:: Task prompt ::
Retype the lines below exactly, leaving out the pictures.

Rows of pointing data
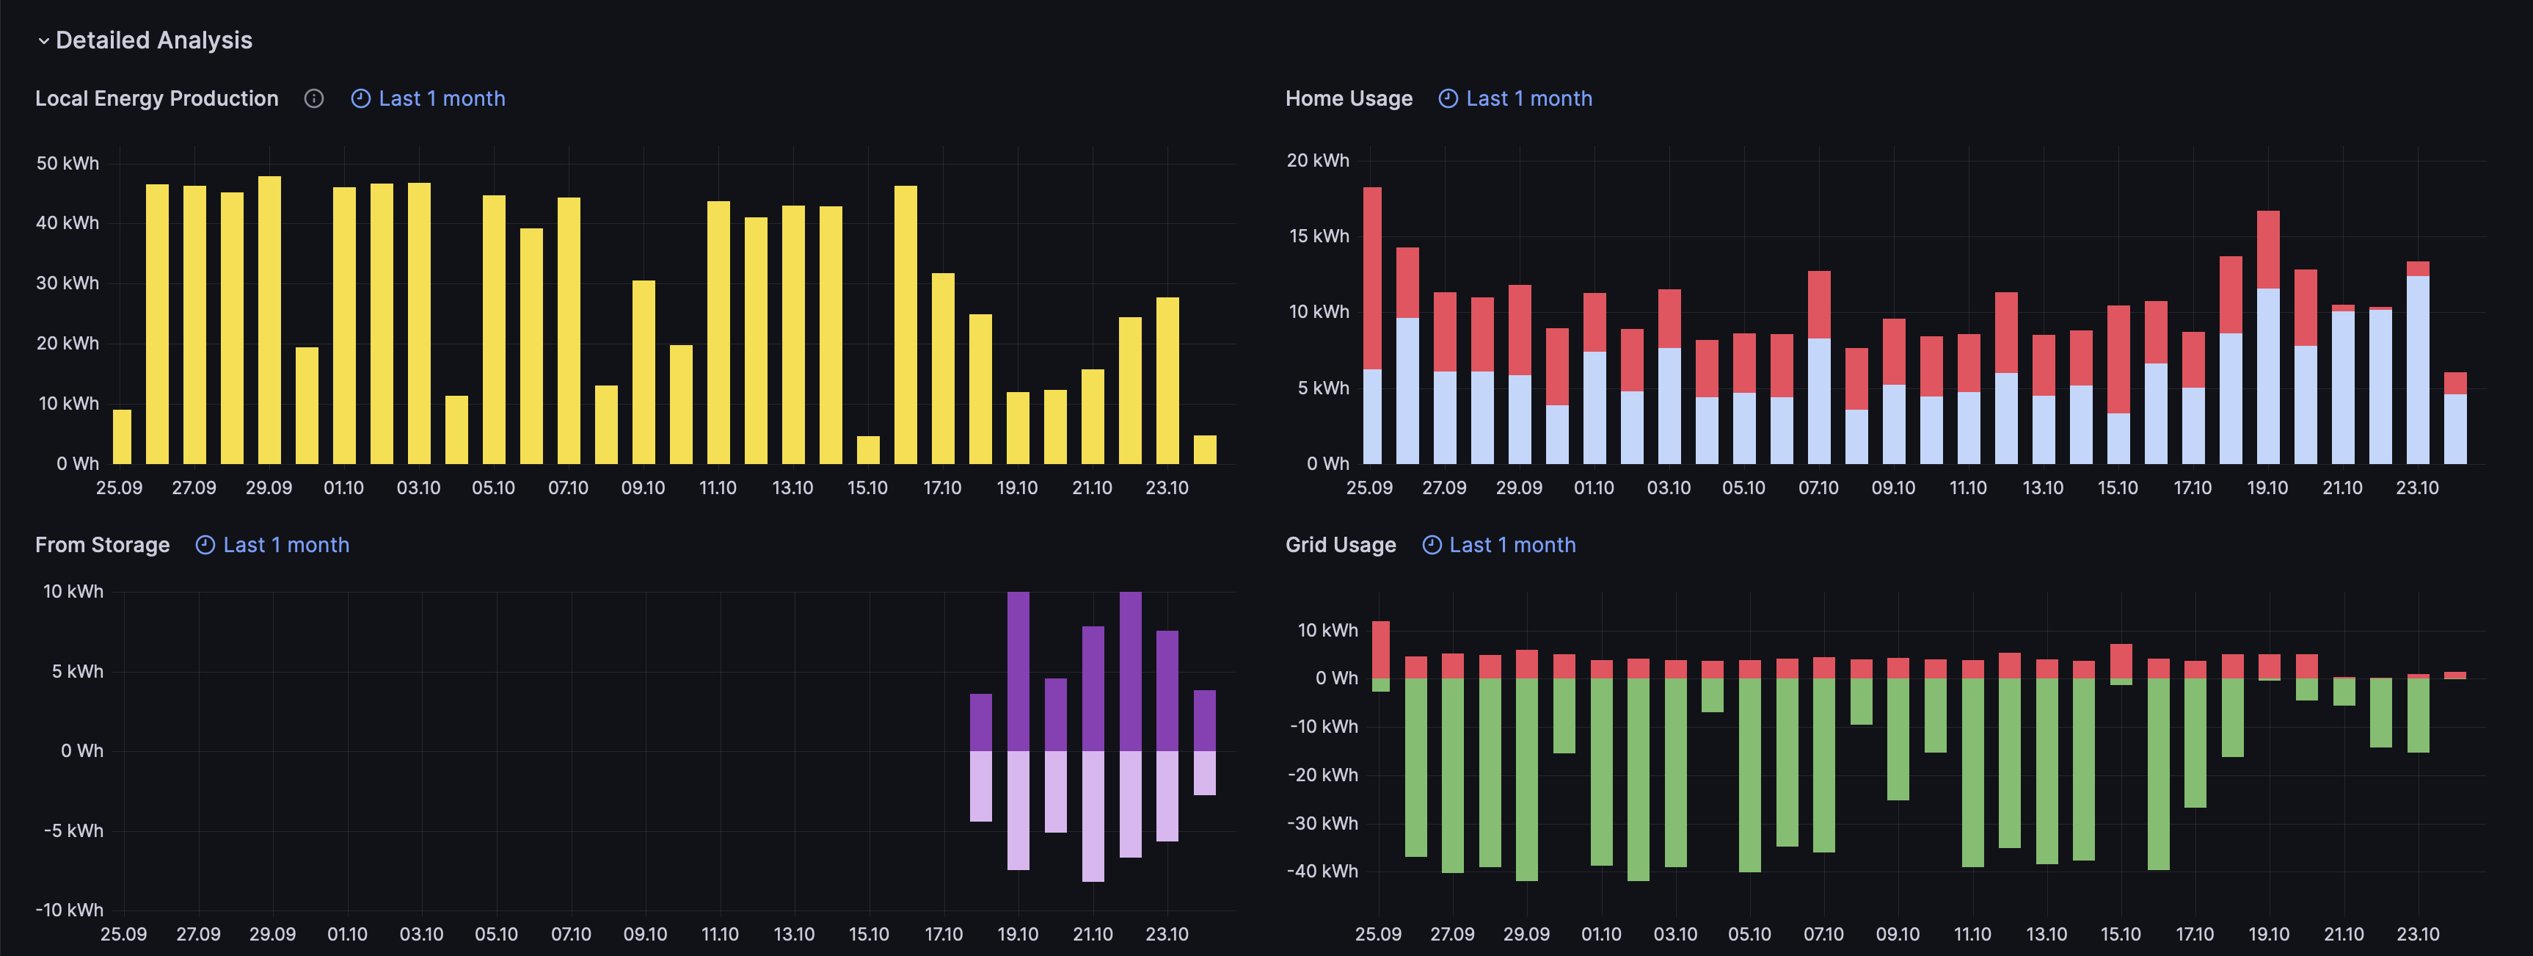Open the From Storage panel title menu
Viewport: 2533px width, 956px height.
click(102, 545)
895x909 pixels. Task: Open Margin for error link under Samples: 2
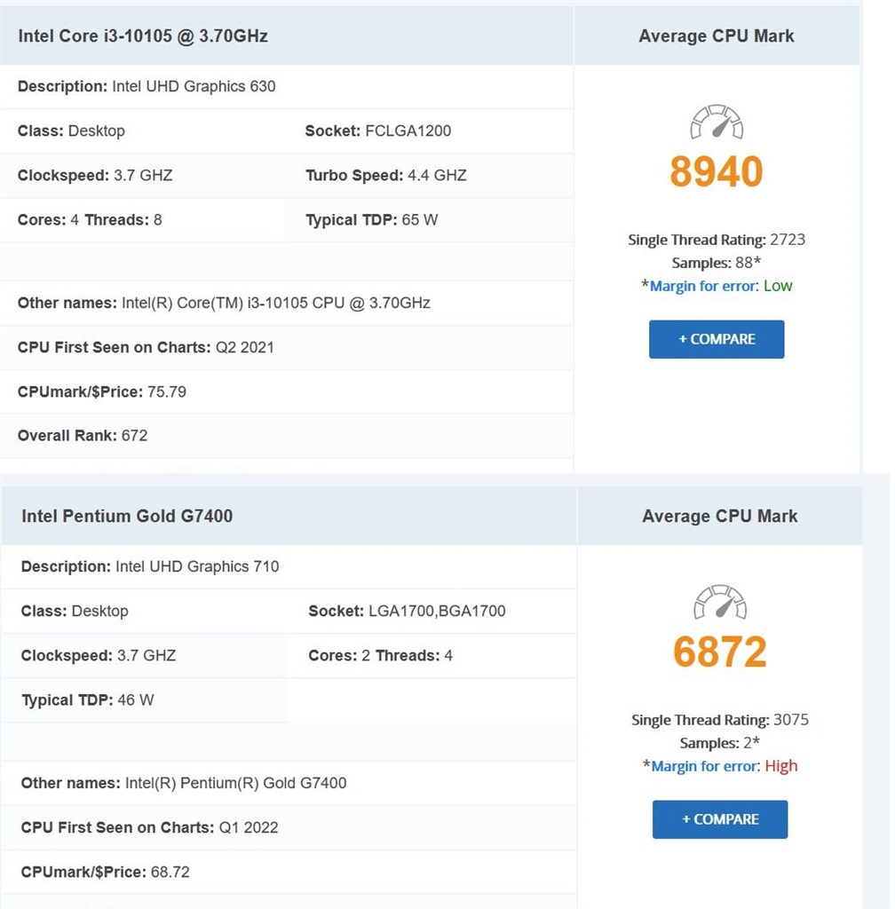tap(705, 766)
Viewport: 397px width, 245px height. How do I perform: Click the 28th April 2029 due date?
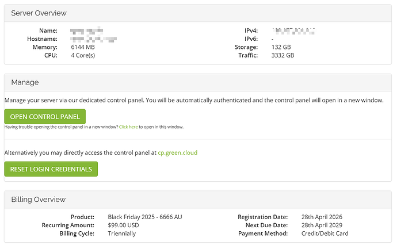322,225
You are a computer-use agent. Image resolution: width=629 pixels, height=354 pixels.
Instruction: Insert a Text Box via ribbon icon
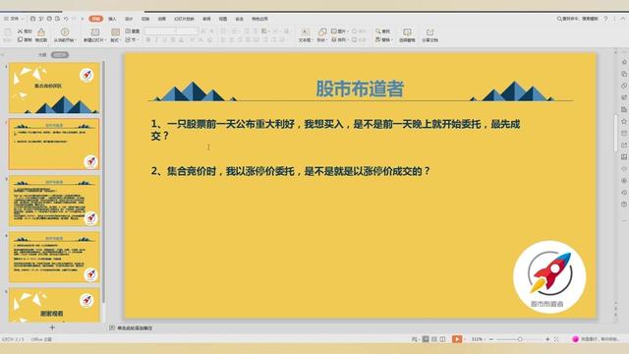(x=305, y=32)
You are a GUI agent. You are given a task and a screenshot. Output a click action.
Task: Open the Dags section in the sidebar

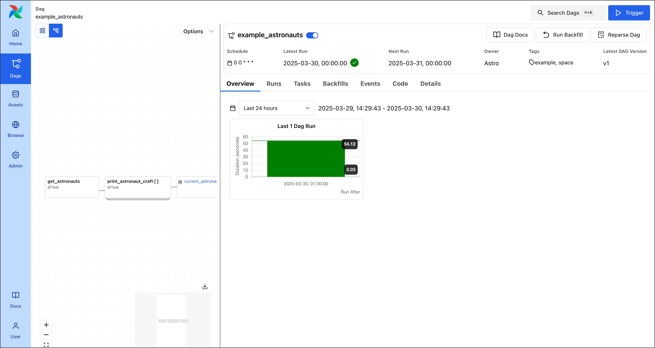[x=16, y=68]
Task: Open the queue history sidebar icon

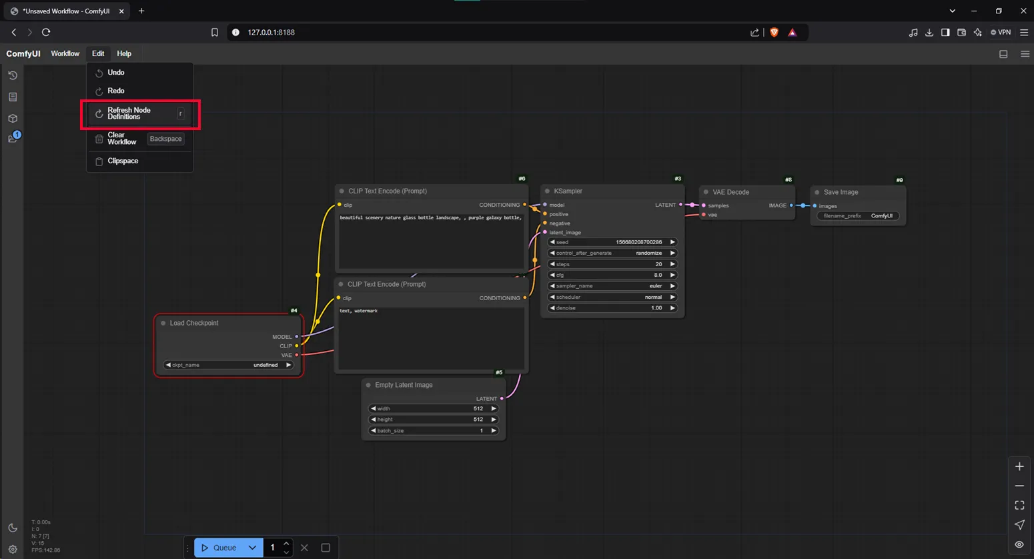Action: pos(13,75)
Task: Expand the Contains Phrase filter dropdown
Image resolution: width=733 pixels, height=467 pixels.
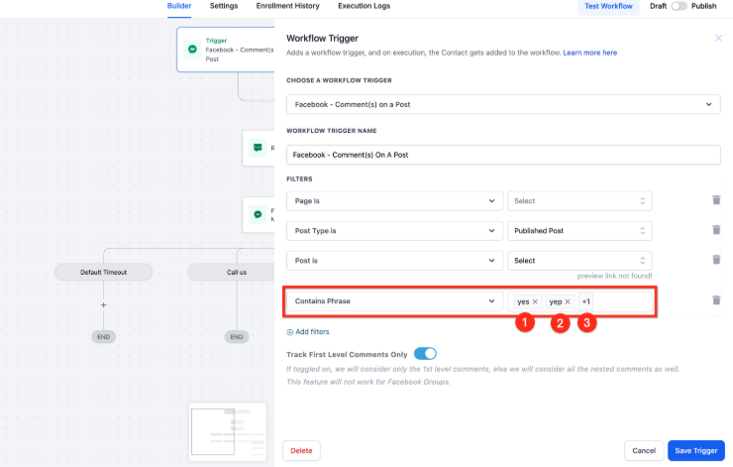Action: 394,300
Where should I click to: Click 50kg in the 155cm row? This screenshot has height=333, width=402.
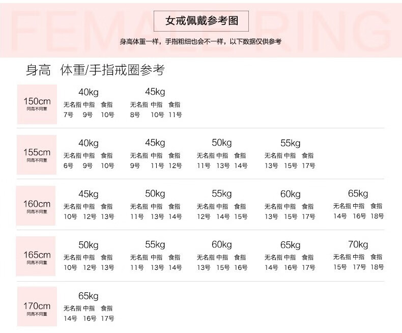222,143
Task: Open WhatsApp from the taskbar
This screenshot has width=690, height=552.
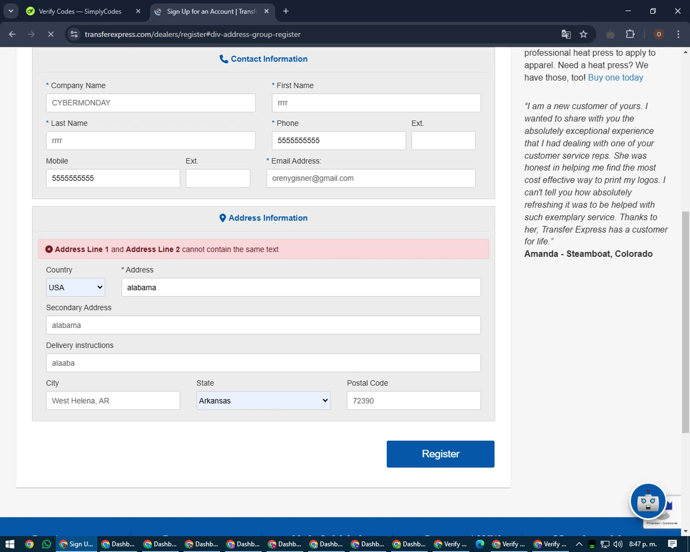Action: pos(46,544)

:: Reply to the task ::
Open the From Storage panel title menu
Viewport: 2533px width, 956px height.
click(102, 545)
895x909 pixels. Task: Open Margin for error link under Samples: 2
tap(705, 766)
Viewport: 397px width, 245px height. How do I perform: Click the 28th April 2029 due date?
322,225
You are a computer-use agent. Image resolution: width=629 pixels, height=354 pixels.
Instruction: Insert a Text Box via ribbon icon
(x=305, y=32)
You are a GUI agent. You are given a task and a screenshot. Output a click action.
Task: Open the Dags section in the sidebar

[x=16, y=68]
Task: Open the queue history sidebar icon

Action: pos(13,75)
Task: Expand the Contains Phrase filter dropdown
Image resolution: width=733 pixels, height=467 pixels.
Action: 394,300
Where should I click to: Click 50kg in the 155cm row? This screenshot has height=333, width=402.
222,143
Task: Open WhatsApp from the taskbar
This screenshot has width=690, height=552.
Action: pos(46,544)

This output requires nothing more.